### TASK OBJECTIVE
The output should consist solely of the line containing "Given: Click the winning time 6:21:20" and the lines that follow it through the end of the data below.

━━ AVAILABLE RECORDS

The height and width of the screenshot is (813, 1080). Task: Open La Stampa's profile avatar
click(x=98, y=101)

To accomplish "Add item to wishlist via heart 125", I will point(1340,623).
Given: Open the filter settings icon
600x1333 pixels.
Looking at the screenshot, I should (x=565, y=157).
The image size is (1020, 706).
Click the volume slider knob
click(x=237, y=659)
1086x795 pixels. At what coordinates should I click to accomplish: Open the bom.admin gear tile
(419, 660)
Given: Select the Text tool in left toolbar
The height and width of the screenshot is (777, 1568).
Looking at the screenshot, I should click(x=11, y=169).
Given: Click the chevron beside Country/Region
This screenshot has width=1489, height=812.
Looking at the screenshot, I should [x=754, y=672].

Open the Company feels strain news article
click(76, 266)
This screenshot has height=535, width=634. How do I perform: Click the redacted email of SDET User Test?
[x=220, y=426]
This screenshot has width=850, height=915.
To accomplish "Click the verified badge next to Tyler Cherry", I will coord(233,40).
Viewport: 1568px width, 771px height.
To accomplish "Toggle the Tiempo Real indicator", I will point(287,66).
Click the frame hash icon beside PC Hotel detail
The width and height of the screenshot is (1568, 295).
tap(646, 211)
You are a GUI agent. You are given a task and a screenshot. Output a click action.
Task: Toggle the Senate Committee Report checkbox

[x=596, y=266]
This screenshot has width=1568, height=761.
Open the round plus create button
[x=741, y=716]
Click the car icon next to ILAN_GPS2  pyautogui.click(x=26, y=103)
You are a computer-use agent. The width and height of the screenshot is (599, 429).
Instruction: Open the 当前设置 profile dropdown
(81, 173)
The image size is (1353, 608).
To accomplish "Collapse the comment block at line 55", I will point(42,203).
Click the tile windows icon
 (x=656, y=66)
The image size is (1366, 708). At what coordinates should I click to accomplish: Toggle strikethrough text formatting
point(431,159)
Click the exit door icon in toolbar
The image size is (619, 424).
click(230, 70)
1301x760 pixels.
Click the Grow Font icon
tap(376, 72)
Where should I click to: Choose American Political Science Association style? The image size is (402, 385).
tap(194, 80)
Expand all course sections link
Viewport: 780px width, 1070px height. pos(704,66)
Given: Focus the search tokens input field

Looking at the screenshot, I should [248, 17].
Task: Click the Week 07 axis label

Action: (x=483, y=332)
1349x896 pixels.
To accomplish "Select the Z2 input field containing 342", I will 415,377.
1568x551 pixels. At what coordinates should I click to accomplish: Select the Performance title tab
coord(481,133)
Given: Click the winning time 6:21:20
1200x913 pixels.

━━━━

### YOUR RESPONSE
Given: Click the winning time 6:21:20
1200x913 pixels.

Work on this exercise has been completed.